_EXERCISE PROMPT_.
Word for word, write the records out again, but omit each picture.

Stored records
# # # # #

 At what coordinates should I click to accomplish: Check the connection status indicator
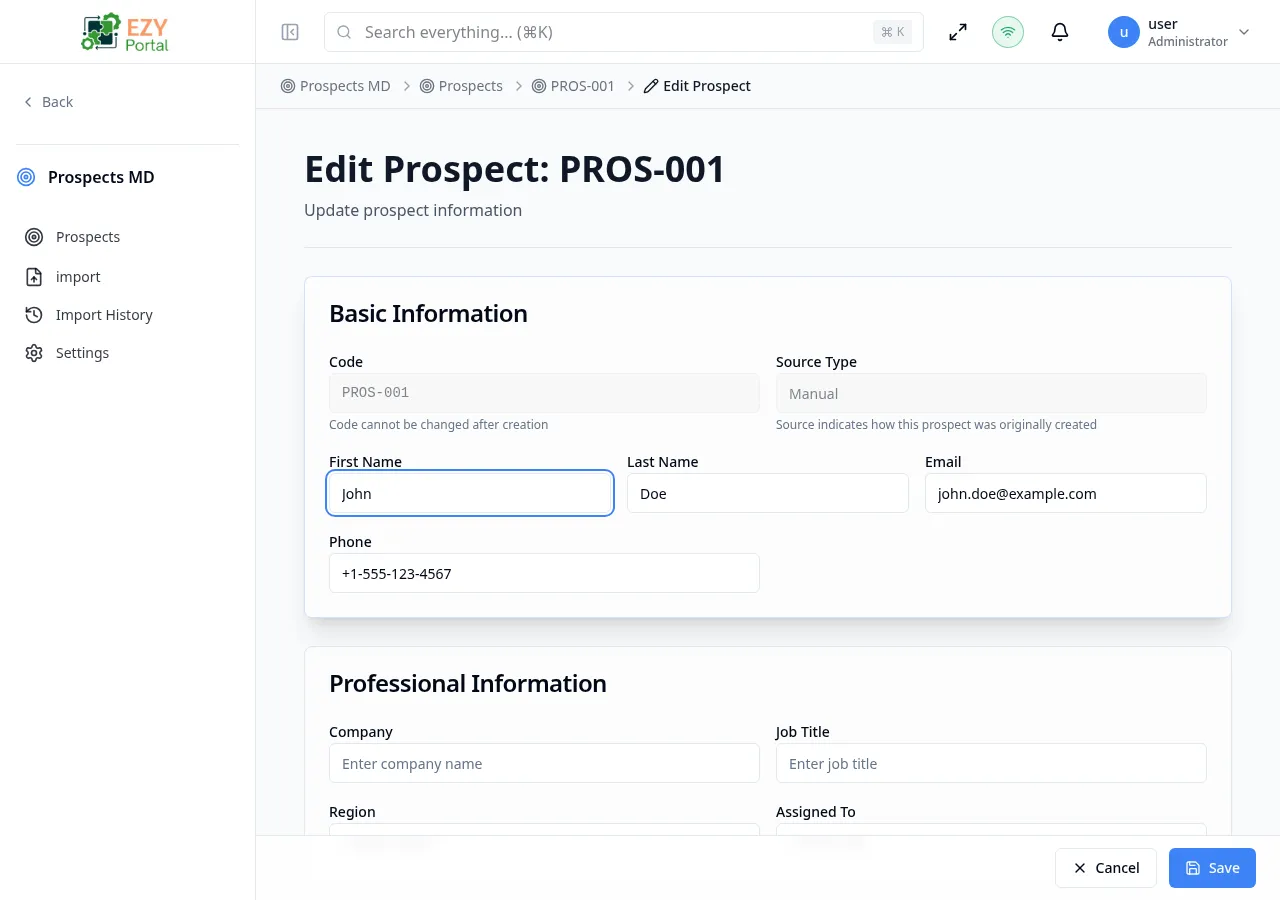point(1007,31)
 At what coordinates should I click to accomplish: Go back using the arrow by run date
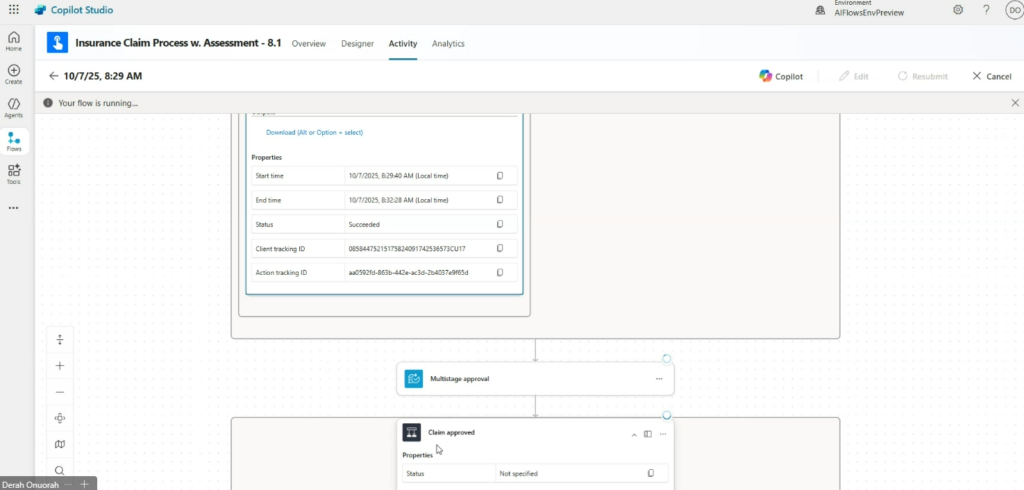pos(53,76)
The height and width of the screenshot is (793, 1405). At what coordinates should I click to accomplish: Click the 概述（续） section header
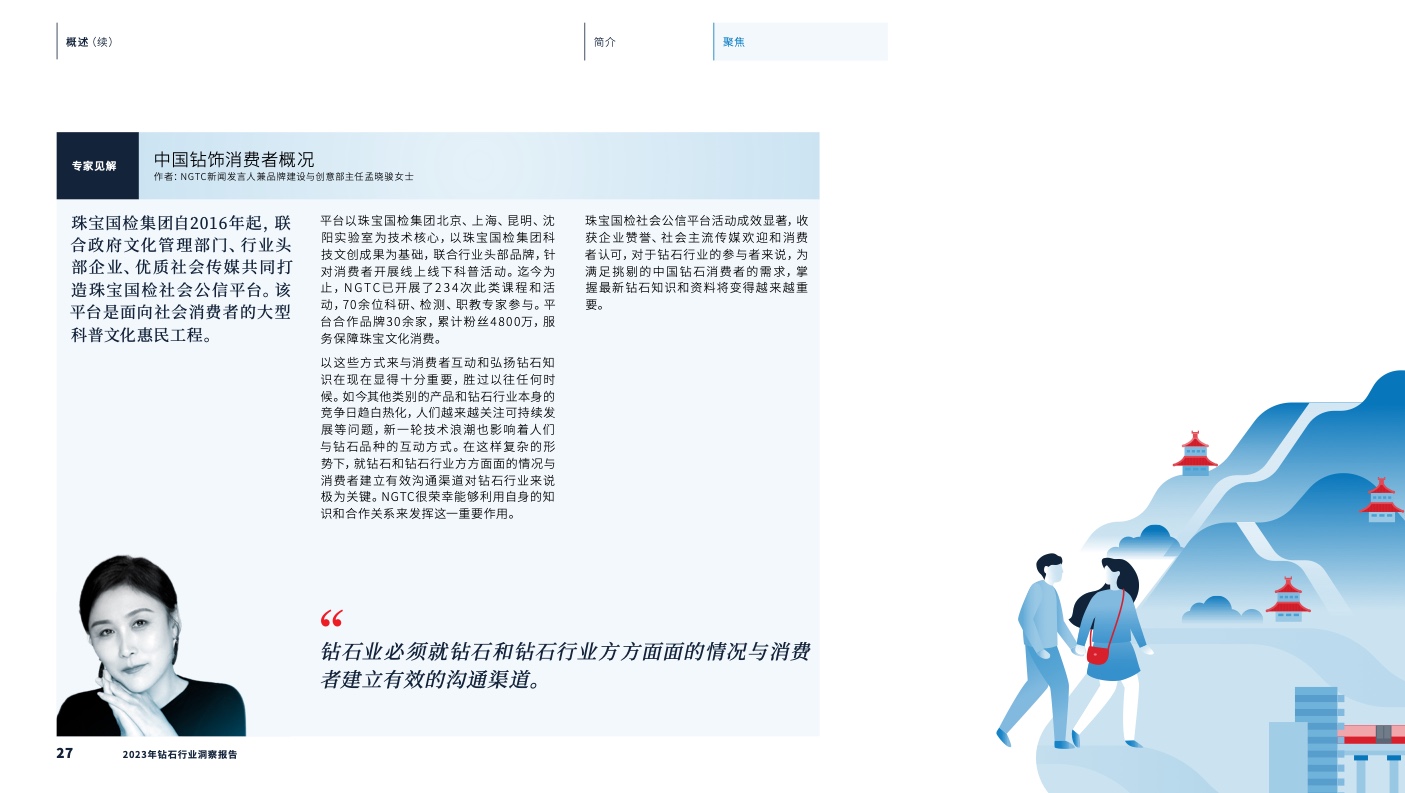89,42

# # # # #

_RESPONSE TO THIS EXERCISE_.
 At what coordinates should I click to accomplish: Check the connection status indicator
point(1007,31)
 At what coordinates should I click to accomplish: Go back using the arrow by run date
pos(53,76)
The height and width of the screenshot is (793, 1405). At what coordinates should I click to accomplish: Click the 概述（续） section header
89,42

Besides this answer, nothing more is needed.